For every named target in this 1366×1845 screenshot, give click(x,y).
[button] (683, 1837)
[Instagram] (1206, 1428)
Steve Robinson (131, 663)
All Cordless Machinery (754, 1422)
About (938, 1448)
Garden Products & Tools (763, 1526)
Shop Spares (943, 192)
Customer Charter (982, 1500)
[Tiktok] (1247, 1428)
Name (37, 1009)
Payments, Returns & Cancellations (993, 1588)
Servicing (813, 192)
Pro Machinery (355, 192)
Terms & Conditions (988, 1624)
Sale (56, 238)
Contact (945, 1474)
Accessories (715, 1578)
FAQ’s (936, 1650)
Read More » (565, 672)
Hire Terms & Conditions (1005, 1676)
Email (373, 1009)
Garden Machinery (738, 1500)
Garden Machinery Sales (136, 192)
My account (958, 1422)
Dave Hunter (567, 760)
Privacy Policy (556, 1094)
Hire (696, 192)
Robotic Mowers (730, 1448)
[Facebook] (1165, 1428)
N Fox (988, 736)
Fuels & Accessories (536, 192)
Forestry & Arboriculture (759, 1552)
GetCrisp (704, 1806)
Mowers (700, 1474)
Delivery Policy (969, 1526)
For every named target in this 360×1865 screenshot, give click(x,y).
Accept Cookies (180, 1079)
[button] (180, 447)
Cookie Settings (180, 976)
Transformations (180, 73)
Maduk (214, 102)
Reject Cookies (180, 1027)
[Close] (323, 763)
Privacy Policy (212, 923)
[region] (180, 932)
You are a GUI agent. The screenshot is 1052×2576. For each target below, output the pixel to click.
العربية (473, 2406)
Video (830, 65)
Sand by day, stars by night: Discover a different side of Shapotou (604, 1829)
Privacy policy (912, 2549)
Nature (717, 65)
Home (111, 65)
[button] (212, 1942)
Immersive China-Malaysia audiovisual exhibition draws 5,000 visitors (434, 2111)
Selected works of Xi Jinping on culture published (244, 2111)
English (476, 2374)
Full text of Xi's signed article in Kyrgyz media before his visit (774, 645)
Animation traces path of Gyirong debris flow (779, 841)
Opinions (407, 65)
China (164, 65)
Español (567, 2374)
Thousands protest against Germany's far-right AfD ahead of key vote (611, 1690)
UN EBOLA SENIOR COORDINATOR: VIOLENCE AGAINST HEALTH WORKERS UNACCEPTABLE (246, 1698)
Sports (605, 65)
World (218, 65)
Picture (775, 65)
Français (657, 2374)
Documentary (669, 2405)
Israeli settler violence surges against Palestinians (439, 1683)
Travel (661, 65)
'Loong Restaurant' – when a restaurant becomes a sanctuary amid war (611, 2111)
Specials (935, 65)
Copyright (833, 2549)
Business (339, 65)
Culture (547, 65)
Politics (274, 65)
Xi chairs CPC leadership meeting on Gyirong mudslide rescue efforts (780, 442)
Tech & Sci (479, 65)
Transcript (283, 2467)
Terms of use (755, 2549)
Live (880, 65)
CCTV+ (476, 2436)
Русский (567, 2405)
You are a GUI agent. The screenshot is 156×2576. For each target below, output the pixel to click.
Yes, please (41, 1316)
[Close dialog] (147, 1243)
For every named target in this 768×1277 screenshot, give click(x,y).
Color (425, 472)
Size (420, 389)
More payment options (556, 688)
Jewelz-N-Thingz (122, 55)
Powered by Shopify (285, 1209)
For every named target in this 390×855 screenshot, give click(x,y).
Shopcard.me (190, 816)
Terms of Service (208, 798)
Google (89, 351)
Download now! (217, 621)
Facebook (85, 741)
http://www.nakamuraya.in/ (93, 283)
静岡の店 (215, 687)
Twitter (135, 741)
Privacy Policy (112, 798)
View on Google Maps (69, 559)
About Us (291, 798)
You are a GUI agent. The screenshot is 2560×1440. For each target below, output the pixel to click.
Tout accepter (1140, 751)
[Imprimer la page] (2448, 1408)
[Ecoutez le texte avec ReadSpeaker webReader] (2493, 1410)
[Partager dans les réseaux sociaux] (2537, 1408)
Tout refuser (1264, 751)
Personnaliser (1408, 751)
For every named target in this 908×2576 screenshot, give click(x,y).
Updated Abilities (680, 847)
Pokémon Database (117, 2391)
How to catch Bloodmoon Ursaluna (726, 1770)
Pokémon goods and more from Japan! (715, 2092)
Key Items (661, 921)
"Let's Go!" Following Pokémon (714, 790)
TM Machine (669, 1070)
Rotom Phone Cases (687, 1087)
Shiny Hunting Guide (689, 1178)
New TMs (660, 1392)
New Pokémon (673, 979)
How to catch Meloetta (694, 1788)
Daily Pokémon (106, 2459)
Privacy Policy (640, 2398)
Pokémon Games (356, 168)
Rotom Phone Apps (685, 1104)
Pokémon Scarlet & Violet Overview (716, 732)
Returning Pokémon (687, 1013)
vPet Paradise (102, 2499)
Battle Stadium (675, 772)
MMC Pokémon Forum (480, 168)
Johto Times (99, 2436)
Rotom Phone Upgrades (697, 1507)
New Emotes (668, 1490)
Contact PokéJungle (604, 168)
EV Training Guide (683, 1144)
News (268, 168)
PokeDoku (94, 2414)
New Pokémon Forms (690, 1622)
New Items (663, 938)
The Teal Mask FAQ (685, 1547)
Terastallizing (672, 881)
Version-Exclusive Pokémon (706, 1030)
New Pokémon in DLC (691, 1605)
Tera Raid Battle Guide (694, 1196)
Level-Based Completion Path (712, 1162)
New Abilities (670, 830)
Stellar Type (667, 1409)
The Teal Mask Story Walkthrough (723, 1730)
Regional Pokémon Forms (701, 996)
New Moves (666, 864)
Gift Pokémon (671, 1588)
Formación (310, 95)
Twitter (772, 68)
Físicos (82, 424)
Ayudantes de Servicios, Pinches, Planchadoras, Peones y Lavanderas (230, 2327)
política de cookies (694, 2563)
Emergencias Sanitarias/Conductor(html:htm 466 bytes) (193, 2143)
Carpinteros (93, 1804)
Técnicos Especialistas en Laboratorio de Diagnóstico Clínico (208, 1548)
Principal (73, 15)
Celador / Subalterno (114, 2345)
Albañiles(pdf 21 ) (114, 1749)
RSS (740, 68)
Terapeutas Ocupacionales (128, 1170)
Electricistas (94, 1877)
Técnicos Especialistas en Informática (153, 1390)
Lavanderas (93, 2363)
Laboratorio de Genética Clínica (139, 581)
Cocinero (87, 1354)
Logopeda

______________________________

■ **Exercise**: The listing above should be returned in full, exactly as shown.

■ **Completed task**:
For every named target in this 1366×1845 screenshot, give click(x,y).
[button] (683, 1837)
[Instagram] (1206, 1428)
Steve Robinson (131, 663)
All Cordless Machinery (754, 1422)
About (938, 1448)
Garden Products & Tools (763, 1526)
Shop Spares (943, 192)
Customer Charter (982, 1500)
[Tiktok] (1247, 1428)
Name (37, 1009)
Payments, Returns & Cancellations (993, 1588)
Servicing (813, 192)
Pro Machinery (355, 192)
Terms & Conditions (988, 1624)
Sale (56, 238)
Contact (945, 1474)
Accessories (715, 1578)
FAQ’s (936, 1650)
Read More » (565, 672)
Hire Terms & Conditions (1005, 1676)
Email (373, 1009)
Garden Machinery (738, 1500)
Garden Machinery Sales (136, 192)
My account (958, 1422)
Dave Hunter (567, 760)
Privacy Policy (556, 1094)
Hire (696, 192)
Robotic Mowers (730, 1448)
[Facebook] (1165, 1428)
N Fox (988, 736)
Fuels & Accessories (536, 192)
Forestry & Arboriculture (759, 1552)
GetCrisp (704, 1806)
Mowers (700, 1474)
Delivery Policy (969, 1526)
For every named target in this 360×1865 screenshot, give click(x,y).
Accept Cookies (180, 1079)
[button] (180, 447)
Cookie Settings (180, 976)
Transformations (180, 73)
Maduk (214, 102)
Reject Cookies (180, 1027)
[Close] (323, 763)
Privacy Policy (212, 923)
[region] (180, 932)
You are a GUI agent. The screenshot is 1052×2576. For each target below, output the pixel to click.
العربية (473, 2406)
Video (830, 65)
Sand by day, stars by night: Discover a different side of Shapotou (604, 1829)
Privacy policy (912, 2549)
Nature (717, 65)
Home (111, 65)
[button] (212, 1942)
Immersive China-Malaysia audiovisual exhibition draws 5,000 visitors (434, 2111)
Selected works of Xi Jinping on culture published (244, 2111)
English (476, 2374)
Full text of Xi's signed article in Kyrgyz media before his visit (774, 645)
Animation traces path of Gyirong debris flow (779, 841)
Opinions (407, 65)
China (164, 65)
Español (567, 2374)
Thousands protest against Germany's far-right AfD ahead of key vote (611, 1690)
UN EBOLA SENIOR COORDINATOR: VIOLENCE AGAINST HEALTH WORKERS UNACCEPTABLE (246, 1698)
Sports (605, 65)
World (218, 65)
Picture (775, 65)
Français (657, 2374)
Documentary (669, 2405)
Israeli settler violence surges against Palestinians (439, 1683)
Travel (661, 65)
'Loong Restaurant' – when a restaurant becomes a sanctuary amid war (611, 2111)
Specials (935, 65)
Copyright (833, 2549)
Business (339, 65)
Culture (547, 65)
Politics (274, 65)
Xi chairs CPC leadership meeting on Gyirong mudslide rescue efforts (780, 442)
Tech & Sci (479, 65)
Transcript (283, 2467)
Terms of use (755, 2549)
Live (880, 65)
CCTV+ (476, 2436)
Русский (567, 2405)
You are a GUI agent. The screenshot is 156×2576. For each target below, output the pixel to click.
Yes, please (41, 1316)
[Close dialog] (147, 1243)
For every named target in this 768×1277 screenshot, give click(x,y).
Color (425, 472)
Size (420, 389)
More payment options (556, 688)
Jewelz-N-Thingz (122, 55)
Powered by Shopify (285, 1209)
For every named target in this 390×855 screenshot, give click(x,y).
Shopcard.me (190, 816)
Terms of Service (208, 798)
Google (89, 351)
Download now! (217, 621)
Facebook (85, 741)
http://www.nakamuraya.in/ (93, 283)
静岡の店 (215, 687)
Twitter (135, 741)
Privacy Policy (112, 798)
View on Google Maps (69, 559)
About Us (291, 798)
You are a GUI agent. The screenshot is 2560×1440. For each target below, output the pixel to click.
Tout accepter (1140, 751)
[Imprimer la page] (2448, 1408)
[Ecoutez le texte avec ReadSpeaker webReader] (2493, 1410)
[Partager dans les réseaux sociaux] (2537, 1408)
Tout refuser (1264, 751)
Personnaliser (1408, 751)
For every named target in this 908×2576 screenshot, give click(x,y).
Updated Abilities (680, 847)
Pokémon Database (117, 2391)
How to catch Bloodmoon Ursaluna (726, 1770)
Pokémon goods and more from Japan! (715, 2092)
Key Items (661, 921)
"Let's Go!" Following Pokémon (714, 790)
TM Machine (669, 1070)
Rotom Phone Cases (687, 1087)
Shiny Hunting Guide (689, 1178)
New TMs (660, 1392)
New Pokémon (673, 979)
How to catch Meloetta (694, 1788)
Daily Pokémon (106, 2459)
Privacy Policy (640, 2398)
Pokémon Games (356, 168)
Rotom Phone Apps (685, 1104)
Pokémon Scarlet & Violet Overview (716, 732)
Returning Pokémon (687, 1013)
vPet Paradise (102, 2499)
Battle Stadium (675, 772)
MMC Pokémon Forum (480, 168)
Johto Times (99, 2436)
Rotom Phone Upgrades (697, 1507)
New Emotes (668, 1490)
Contact PokéJungle (604, 168)
EV Training Guide (683, 1144)
News (268, 168)
PokeDoku (94, 2414)
New Pokémon Forms (690, 1622)
New Items (663, 938)
The Teal Mask FAQ (685, 1547)
Terastallizing (672, 881)
Version-Exclusive Pokémon (706, 1030)
New Pokémon in DLC (691, 1605)
Tera Raid Battle Guide (694, 1196)
Level-Based Completion Path (712, 1162)
New Abilities (670, 830)
Stellar Type (667, 1409)
The Teal Mask Story Walkthrough (723, 1730)
Regional Pokémon Forms (701, 996)
New Moves (666, 864)
Gift Pokémon (671, 1588)
Formación (310, 95)
Twitter (772, 68)
Físicos (82, 424)
Ayudantes de Servicios, Pinches, Planchadoras, Peones y Lavanderas (230, 2327)
política de cookies (694, 2563)
Emergencias Sanitarias/Conductor(html:htm 466 bytes) (193, 2143)
Carpinteros (93, 1804)
Técnicos Especialistas en Laboratorio de Diagnóstico Clínico (208, 1548)
Principal (73, 15)
Celador / Subalterno (114, 2345)
Albañiles(pdf 21 ) (114, 1749)
RSS (740, 68)
Terapeutas Ocupacionales (128, 1170)
Electricistas (94, 1877)
Técnicos Especialistas en Informática (153, 1390)
Lavanderas (93, 2363)
Laboratorio de Genética Clínica (139, 581)
Cocinero (87, 1354)
Logopeda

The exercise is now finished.